[Data excerpts]

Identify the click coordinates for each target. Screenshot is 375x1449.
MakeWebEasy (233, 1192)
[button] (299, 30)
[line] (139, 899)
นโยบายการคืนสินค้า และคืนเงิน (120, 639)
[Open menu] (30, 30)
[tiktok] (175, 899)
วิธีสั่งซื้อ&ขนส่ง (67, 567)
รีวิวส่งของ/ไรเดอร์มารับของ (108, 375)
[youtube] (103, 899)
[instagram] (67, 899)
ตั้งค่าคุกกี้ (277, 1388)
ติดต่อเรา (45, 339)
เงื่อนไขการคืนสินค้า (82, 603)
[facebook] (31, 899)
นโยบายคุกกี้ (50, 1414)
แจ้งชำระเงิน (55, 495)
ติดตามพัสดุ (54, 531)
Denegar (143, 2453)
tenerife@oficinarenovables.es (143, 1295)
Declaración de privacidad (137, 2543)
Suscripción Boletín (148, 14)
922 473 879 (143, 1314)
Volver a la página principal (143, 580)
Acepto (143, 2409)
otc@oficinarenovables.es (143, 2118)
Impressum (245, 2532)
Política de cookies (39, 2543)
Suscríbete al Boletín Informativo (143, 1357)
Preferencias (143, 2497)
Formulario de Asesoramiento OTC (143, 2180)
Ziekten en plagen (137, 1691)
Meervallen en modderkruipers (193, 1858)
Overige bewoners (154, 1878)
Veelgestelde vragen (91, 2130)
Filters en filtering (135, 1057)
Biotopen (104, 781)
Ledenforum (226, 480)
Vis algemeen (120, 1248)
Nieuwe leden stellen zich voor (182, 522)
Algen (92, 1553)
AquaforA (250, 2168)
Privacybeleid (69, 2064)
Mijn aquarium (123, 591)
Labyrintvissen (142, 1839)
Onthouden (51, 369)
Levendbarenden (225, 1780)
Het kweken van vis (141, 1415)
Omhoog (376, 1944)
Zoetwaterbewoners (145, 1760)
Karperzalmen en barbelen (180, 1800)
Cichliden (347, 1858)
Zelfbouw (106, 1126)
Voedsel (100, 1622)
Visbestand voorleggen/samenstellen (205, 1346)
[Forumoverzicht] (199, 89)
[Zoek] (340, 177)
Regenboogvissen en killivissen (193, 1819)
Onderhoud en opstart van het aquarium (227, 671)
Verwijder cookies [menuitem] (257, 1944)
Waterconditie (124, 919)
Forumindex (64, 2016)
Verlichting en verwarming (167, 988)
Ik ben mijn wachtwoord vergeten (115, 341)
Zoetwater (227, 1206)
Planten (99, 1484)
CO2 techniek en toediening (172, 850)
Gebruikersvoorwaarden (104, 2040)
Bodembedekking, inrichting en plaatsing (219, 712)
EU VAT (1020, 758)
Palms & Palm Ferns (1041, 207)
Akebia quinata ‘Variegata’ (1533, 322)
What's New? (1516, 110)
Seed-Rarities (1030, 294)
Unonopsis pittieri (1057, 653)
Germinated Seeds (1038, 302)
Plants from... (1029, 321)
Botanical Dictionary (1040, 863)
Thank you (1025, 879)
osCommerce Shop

* Task requirements: Please give the entries above again in full, exactly as written.

* Answer space:
Identify the click coordinates for each target. Screenshot is 375x1449.
MakeWebEasy (233, 1192)
[button] (299, 30)
[line] (139, 899)
นโยบายการคืนสินค้า และคืนเงิน (120, 639)
[Open menu] (30, 30)
[tiktok] (175, 899)
วิธีสั่งซื้อ&ขนส่ง (67, 567)
รีวิวส่งของ/ไรเดอร์มารับของ (108, 375)
[youtube] (103, 899)
[instagram] (67, 899)
ตั้งค่าคุกกี้ (277, 1388)
ติดต่อเรา (45, 339)
เงื่อนไขการคืนสินค้า (82, 603)
[facebook] (31, 899)
นโยบายคุกกี้ (50, 1414)
แจ้งชำระเงิน (55, 495)
ติดตามพัสดุ (54, 531)
Denegar (143, 2453)
tenerife@oficinarenovables.es (143, 1295)
Declaración de privacidad (137, 2543)
Suscripción Boletín (148, 14)
922 473 879 (143, 1314)
Volver a la página principal (143, 580)
Acepto (143, 2409)
otc@oficinarenovables.es (143, 2118)
Impressum (245, 2532)
Política de cookies (39, 2543)
Suscríbete al Boletín Informativo (143, 1357)
Preferencias (143, 2497)
Formulario de Asesoramiento OTC (143, 2180)
Ziekten en plagen (137, 1691)
Meervallen en modderkruipers (193, 1858)
Overige bewoners (154, 1878)
Veelgestelde vragen (91, 2130)
Filters en filtering (135, 1057)
Biotopen (104, 781)
Ledenforum (226, 480)
Vis algemeen (120, 1248)
Nieuwe leden stellen zich voor (182, 522)
Algen (92, 1553)
AquaforA (250, 2168)
Privacybeleid (69, 2064)
Mijn aquarium (123, 591)
Labyrintvissen (142, 1839)
Onthouden (51, 369)
Levendbarenden (225, 1780)
Het kweken van vis (141, 1415)
Omhoog (376, 1944)
Zoetwaterbewoners (145, 1760)
Karperzalmen en barbelen (180, 1800)
Cichliden (347, 1858)
Zelfbouw (106, 1126)
Voedsel (100, 1622)
Visbestand voorleggen/samenstellen (205, 1346)
[Forumoverzicht] (199, 89)
[Zoek] (340, 177)
Regenboogvissen en killivissen (193, 1819)
Onderhoud en opstart van het aquarium (227, 671)
Verwijder cookies [menuitem] (257, 1944)
Waterconditie (124, 919)
Forumindex (64, 2016)
Verlichting en verwarming (167, 988)
Ik ben mijn wachtwoord vergeten (115, 341)
Zoetwater (227, 1206)
Planten (99, 1484)
CO2 techniek en toediening (172, 850)
Gebruikersvoorwaarden (104, 2040)
Bodembedekking, inrichting en plaatsing (219, 712)
EU VAT (1020, 758)
Palms & Palm Ferns (1041, 207)
Akebia quinata ‘Variegata’ (1533, 322)
What's New? (1516, 110)
Seed-Rarities (1030, 294)
Unonopsis pittieri (1057, 653)
Germinated Seeds (1038, 302)
Plants from... (1029, 321)
Botanical Dictionary (1040, 863)
Thank you (1025, 879)
osCommerce Shop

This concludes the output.